- _OPDRACHTEN_
1/ Noem alle films die in de tekst over Ripley genoemd worden.
2/ Zet alsjeblieft alles van de regel met "Click the 'A product of Etherscan' tagline" tot en met het einde van het overzicht om in een genummerde lijst, zonder lege regels. Laat de afbeeldingen weg.

- _AANGELEVERDE TEKST_
<<<<
Ripley is de eerste sterke kandidaat voor de beste tv-serie van het jaar. Stel je voor: Rossellini’s Viaggio in Italia, maar dan geregisseerd door Carol Reed ten tijde van Odd Man Out en The Third Man, dankzij het werk van cameraman extraordinaire Robert Elswit, een man die zijn plek in de geschiedenisboeken verdiende met zijn indrukwekkend werk voor onder meer There Will Be Blood en Inherent Vice.
Het is een mirakel dat een serie op Netflix er zo mooi uit kan zien, totdat je ontdekt dat de reeks oorspronkelijk voor Showtime bestemd was (de studio achter onder andere Dexter, Yellowjackets, Homeland) en pas tijdens de preproductie werd opgepikt door Netflix. Dit verklaart waarom je hier voor een keer eens niet die licht verteerbare en goedkope fastfoodesthetiek van de streaminggigant in je strot geramd krijgt. Streamingplatformen leggen nogal wat beperkingen op aan de makers van hun ‘original series’, zoals het gebruik van bepaalde camera’s, formaten en resolutie, elementen die bij Netflix vaak leiden tot lelijke nachttaferelen met agressieve kleuren en make-up die meer weg heeft van klei dan foundation. Verder lijken er ook stilistische beperkingen te zijn: bij Netflix hebben steeds meer shows dan ook diezelfde platte stijl die ze afdoen als conventioneel, maar niets meer is dan een eindeloze serie medium shots. Als je als kijker al eens een ‘speciale’ camerahoek of ‘opvallende’ lens opmerkt, dan is dat om te signaleren dat er iets staat te gebeuren. Iemand zou eens de visuele beperkingen van streamers moeten inventariseren, dat zou boeiende lectuur opleveren.
>>>>
- _AANGELEVERD OVERZICHT_
<<<<
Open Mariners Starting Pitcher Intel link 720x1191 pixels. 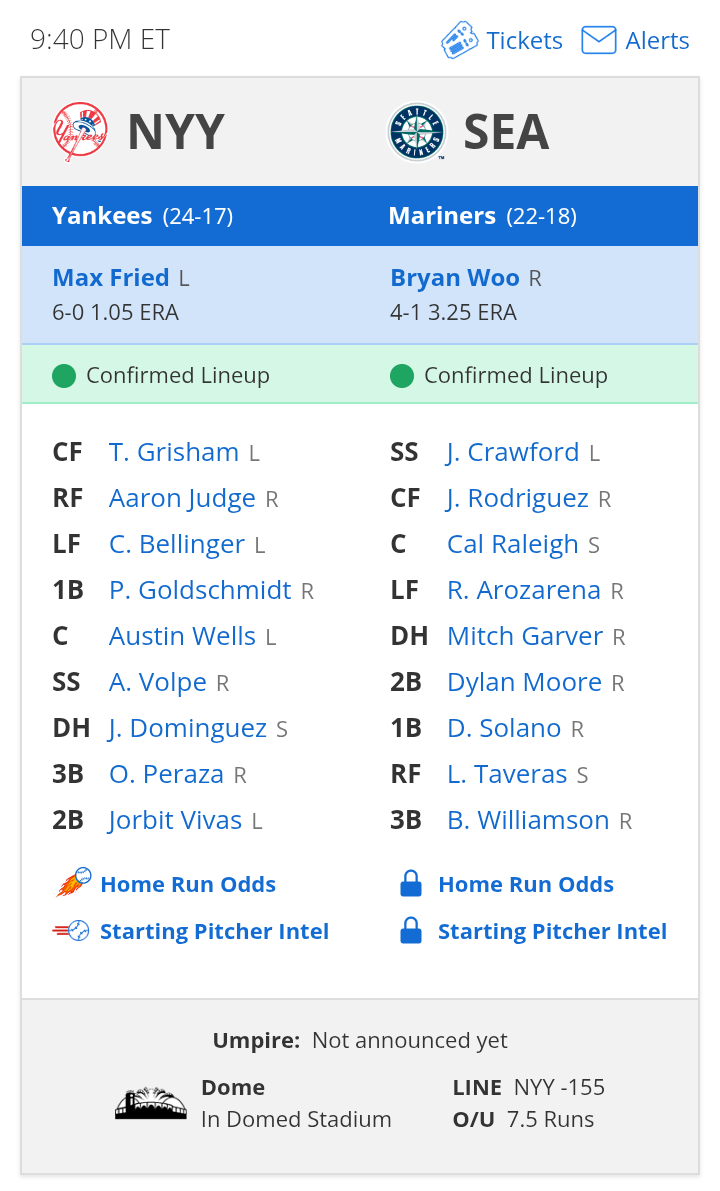tap(552, 931)
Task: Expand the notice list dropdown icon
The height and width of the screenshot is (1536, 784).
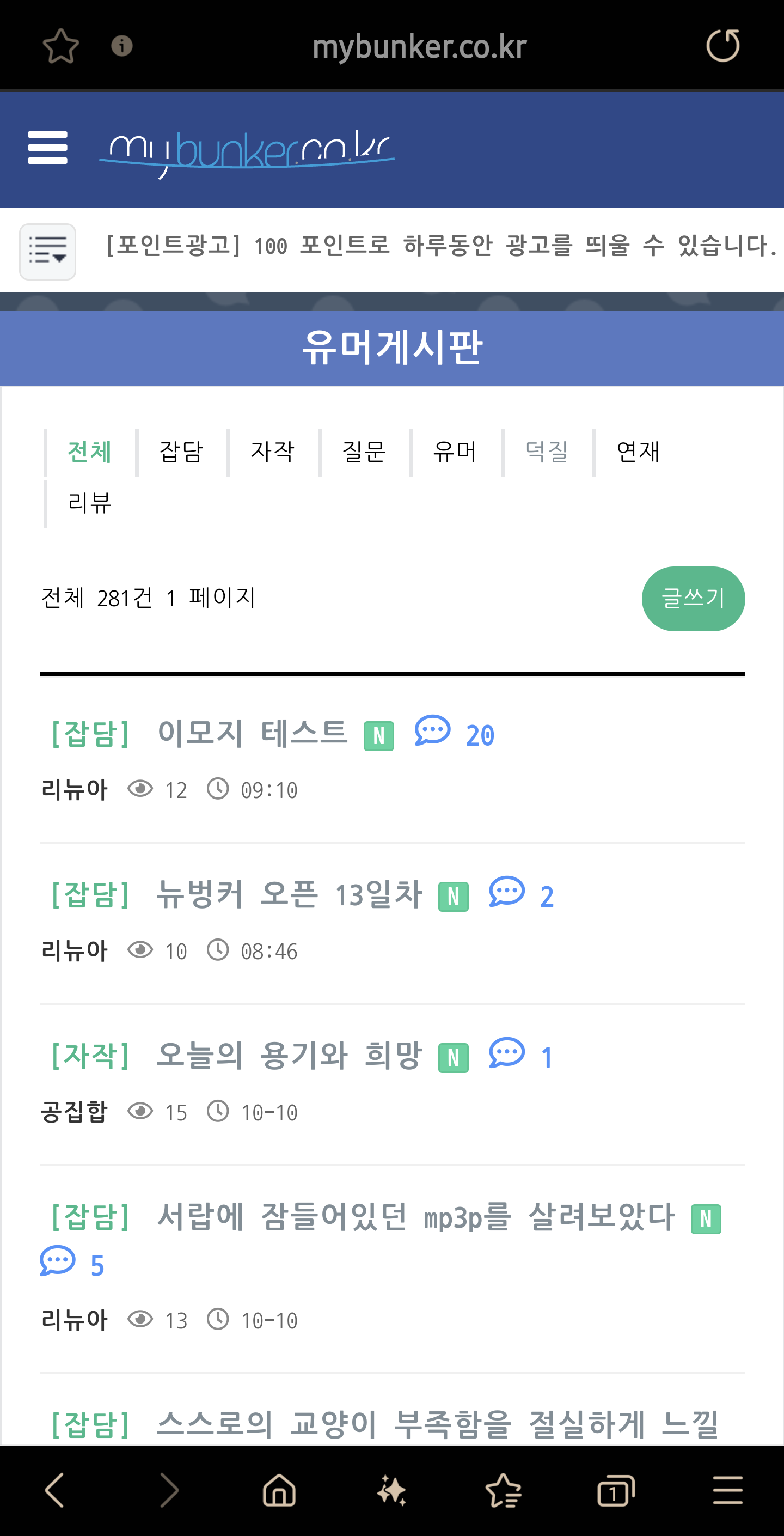Action: pos(48,252)
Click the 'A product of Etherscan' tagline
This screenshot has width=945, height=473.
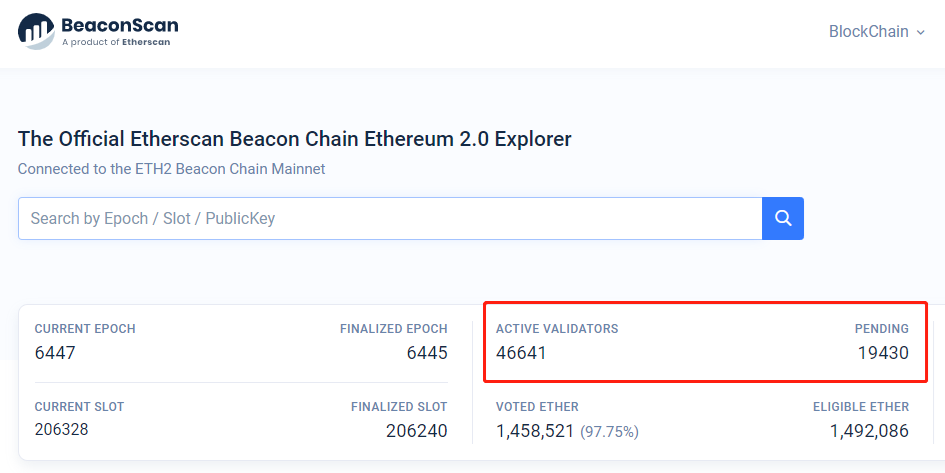click(115, 43)
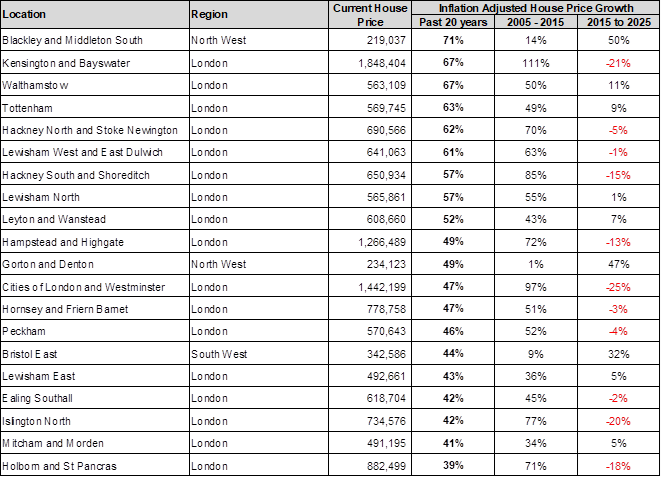Click Cities of London and Westminster cell

tap(94, 287)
>>>>
- _ANTWOORDEN PER OPDRACHT_
1/
- Viaggio in Italia
- Odd Man Out
- The Third Man
- There Will Be Blood
- Inherent Vice

2/
1. Click the 'A product of Etherscan' tagline
2. This screenshot has width=945, height=473.
3. click(115, 43)
4. Click Cities of London and Westminster cell
5. tap(94, 287)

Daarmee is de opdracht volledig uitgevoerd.